The motion, universally approved by the Security Council members in a vote on Thursday, was put forward by France. The roughly 2,000 French troops already deployed by the CAR's former colonial power would remain in the country and were authorized to use "all necessary means" to support the new UN force.

Sectarian violence in the CAR began last March when mainly Muslim rebels seized power in a coup, then started perpetrating abuses on the majority Christian population. Christian groups subsequently set up what they called "self-defense" groups that began attacking Muslims. The rebel government resigned in January, but this prompted the "anti-Balaka" milita to step up their campaign. Thousands have been killed and hundreds of thousands displaced, in a country of less than 5 million people, in the violence.

The Security Council resolution passed on Thursday "demands that all militias and armed groups put aside their arms, cease all forms of violence and destabilizing activities immediately and release children from their ranks."

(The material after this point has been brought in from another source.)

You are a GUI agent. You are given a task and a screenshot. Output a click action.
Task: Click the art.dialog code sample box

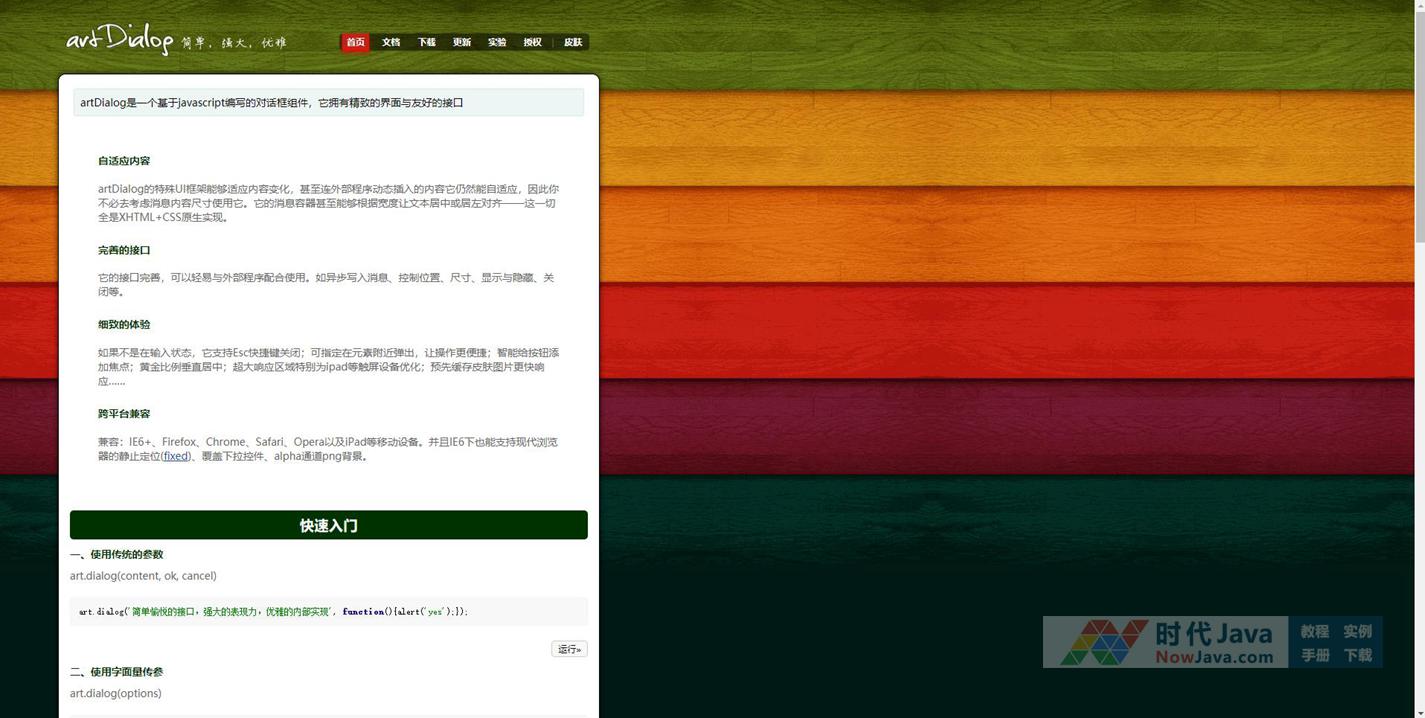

UN Secretary-General Ban Ki-moon visited the capital Bangui on Saturday, saying that the French and African soldiers already present were "overwhelmed" by the "state of anarchy" in the country.

The resolution also urges the transitional authorities in Bangui "to accelerate the preparations in order to hold free, fair, transparent and inclusive presidential and legislative elections no later than February 2015."

The German government on Tuesday authorized the deployment of around 80 Bundeswehr soldiers to serve as part of a separate EU force currently present in Bangui in a six-month "bridging mission" that will expire shortly after MINUSCA's takeover of peacekeeping duties. Parliamentarians in the Bundestag overwhelmingly approved the deployment - 514 in favor, 59 against, three abstentions - in a vote on Thursday afternoon.